It’s a sad truth that if you’re conducting business online, you will run into… let’s just say disagreeable sorts. Part of managing an online community is learning how to deal with negativity. In short, learning how to deal with haters. Because as we all know, haters ARE gonna hate. Being unprepared for the inevitability is a fast track to failure.

So how do you deal with all that hate? Check out this set of 5 tips to get you started!

Note: For the purposes of this article I’m talking about  your average grumpy community member, not aggressive, personalized attacks. If you’re dealing with personal attacks, please seek additional assistance!

#1: It’s Not Really About You

Easier said than done, but remember that in most instances the hate isn’t really about you as a person.

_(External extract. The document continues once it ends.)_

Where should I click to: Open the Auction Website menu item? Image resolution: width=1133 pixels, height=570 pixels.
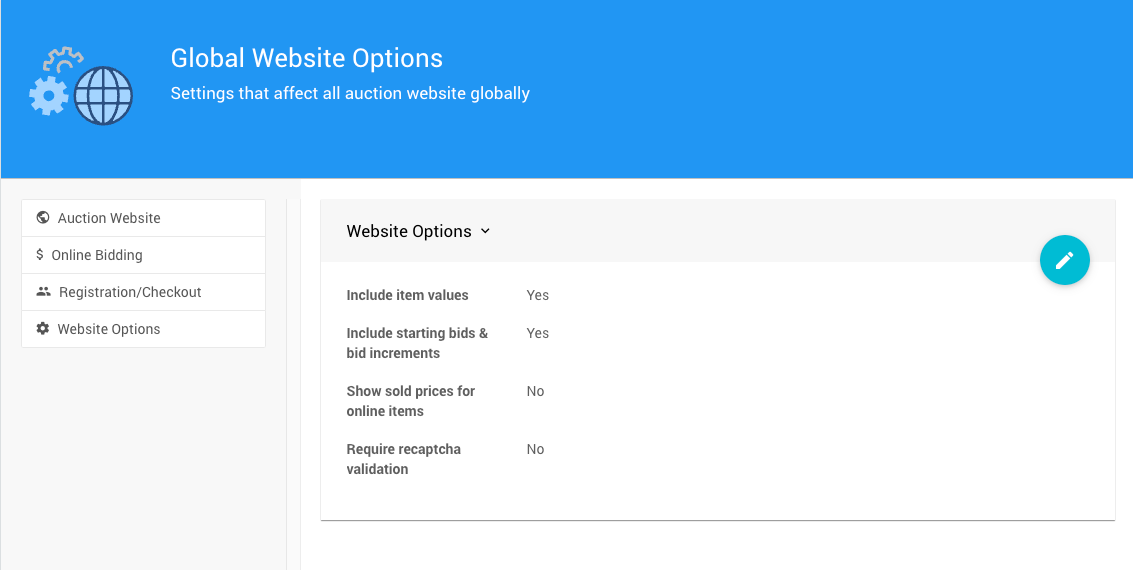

The majority of the time the community member is angry about something else, and is just taking it out on you. Not exactly fair, but a pretty common part of being human. When we’re angry, we’re not the most rational creatures.

real tired of your shit GIF

And by your, I mean the server’s (Source: Giphy)

 

Someone had a bad day and just wanted to unwind with your game only to find the server was down? HOW DARE YOU.

User didn’t read the dialog and accidentally deleted their favorite item? YOU BETTER FIX THIS YOU !@##$@ JERK!

Someone wrote you a support ticket outside of work hours and you didn’t response within 15 minutes? BURNING DOWN EVERYTHING!

None of those are about you. The community member might direct it at you, and they might blame you for their current situation, but at the end of the day their problem is really to do with a bad experience. The quickest way to resolve the issue is to #1 apologize, and #2 help fix that bad experience.  If you’re able to focus on the core of their issue and not their misplaced anger at you, you’re already ahead of the game.

On the plus side, if you’re able to help resolve their bad experience, you can often turn a negative community member into one of your best advocates. Don’t take it personally, try to help as best you can, and most people will calm down. In some cases you might even get an apology for previous behavior!

#2: Walk It Off

Go for a walk, escape haters

I mean this literally: Get up, go for a stroll, and get the hell away from your keyboard.

If at any point you find yourself emotionally caught up in the hate, remove yourself from the situation. Full stop. You should never respond to a customer or community member when you’re feeling emotionally charged.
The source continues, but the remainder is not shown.